If a spouse inherits real property (real estate) or personal property (money, stocks, bonds, art, jewelry, antiques, etc.) before or during marriage, it is generally separate property (not marital property) and is not subject to division upon divorce in equitable distribution/common law property states or in community property states. But any appreciation or increase in the value of such separate property (e.g., real estate, stocks) and any income from such separate property (rental payments, stock dividends) may be marital or community property—unless the parties agree otherwise in a written prenuptial or postnuptial agreement.
An important exception to this general rule is the situation in which separate property from an inheritance is commingled with marital or community property—by placing funds from both sources in the same bank account, for example, or holding (titling) real estate from both sources in the same entity (limited liability company, family limited partnership, etc.).
In North Dakota, which follows equitable distribution principles rather than community property laws, property inherited by one spouse either before or during the marriage is typically considered separate property. This means that upon divorce, inherited real estate or personal property such as money, stocks, or valuables are not subject to division between the spouses.
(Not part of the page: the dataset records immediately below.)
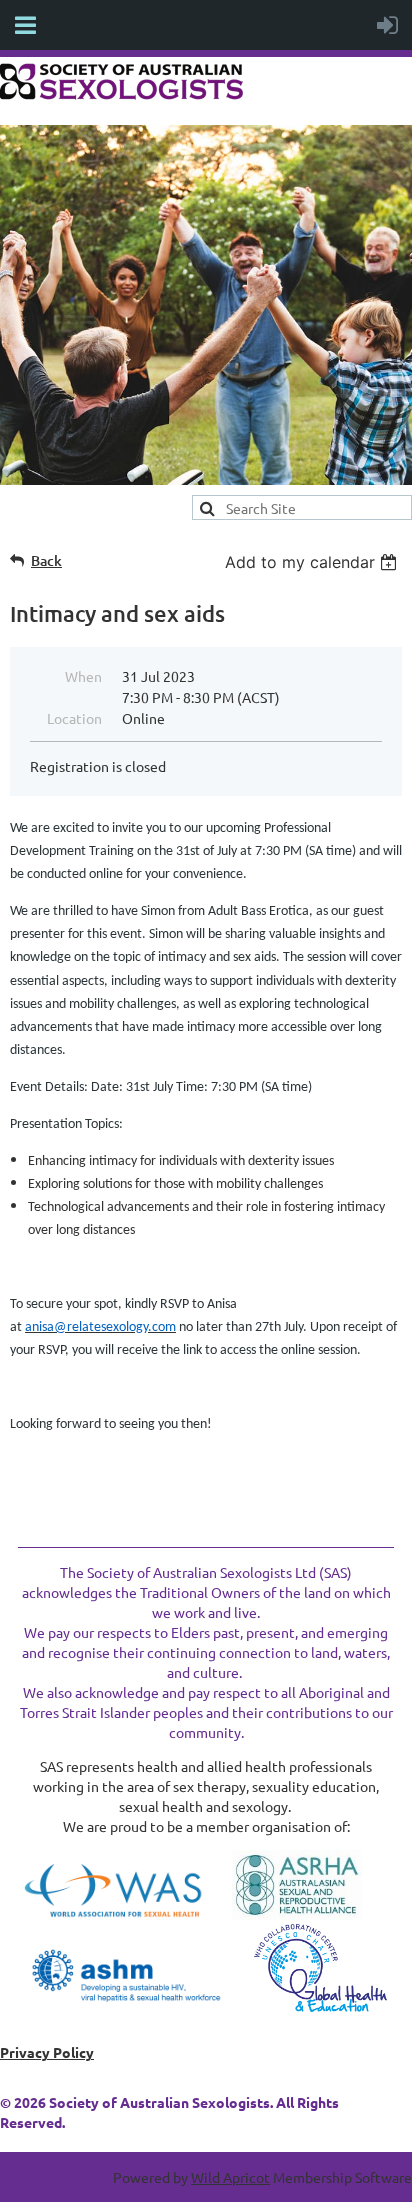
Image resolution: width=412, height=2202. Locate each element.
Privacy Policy (47, 2052)
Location (74, 718)
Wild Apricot (230, 2177)
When (83, 676)
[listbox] (313, 562)
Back (46, 560)
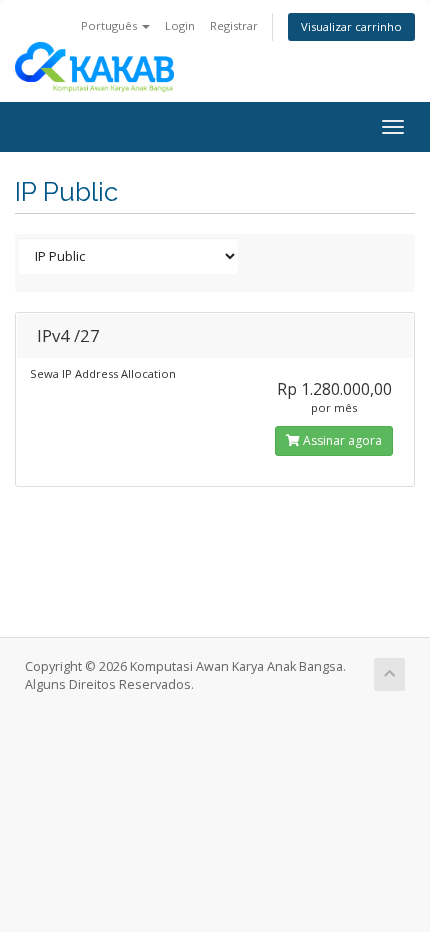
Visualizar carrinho (351, 26)
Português (110, 25)
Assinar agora (341, 440)
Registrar (234, 25)
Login (180, 25)
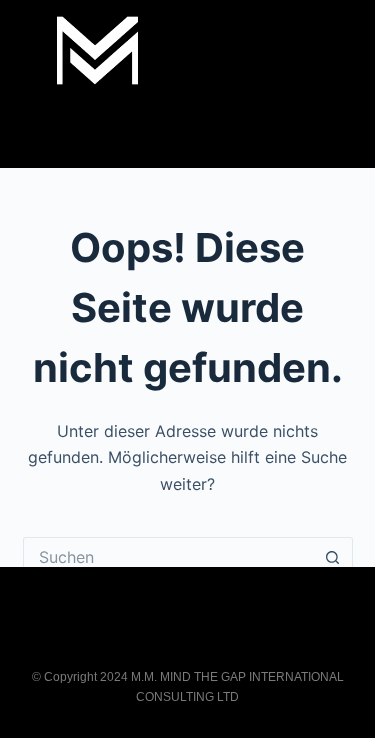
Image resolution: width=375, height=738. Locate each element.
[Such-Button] (333, 557)
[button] (188, 131)
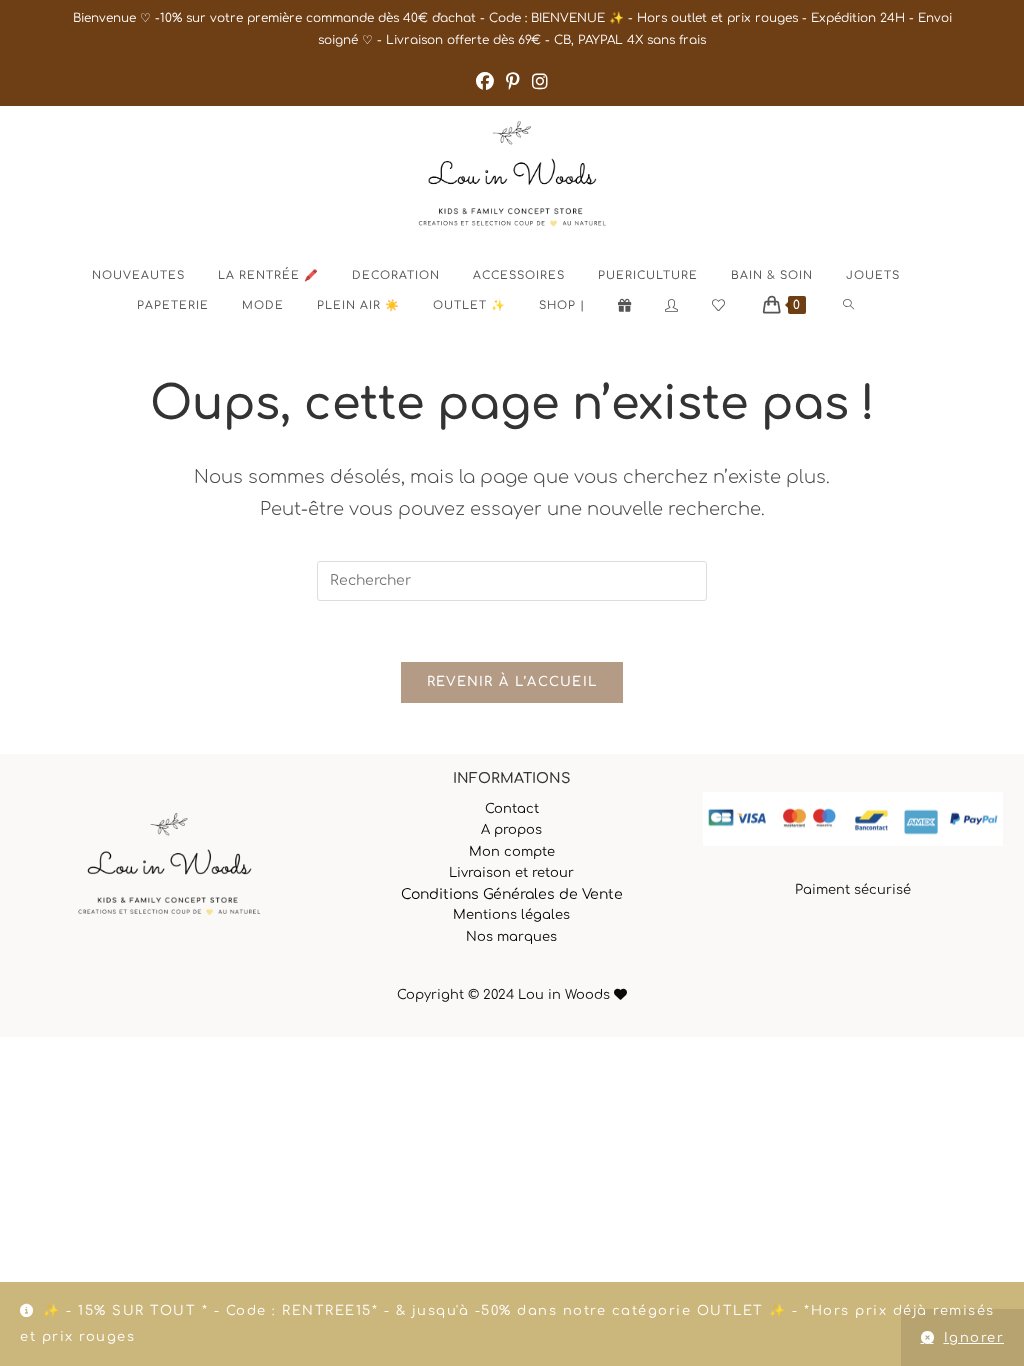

However, any increase in value of the inherited property, as well as any income generated from it (like rental income or stock dividends), may be considered marital property and thus subject to division, unless there is a prenuptial or postnuptial agreement stating otherwise. It's crucial to note that if inherited property is commingled with marital property, for instance by depositing inherited funds into a joint bank account or titling inherited real estate jointly, it may lose its separate property status and become marital property, making it subject to division upon divorce.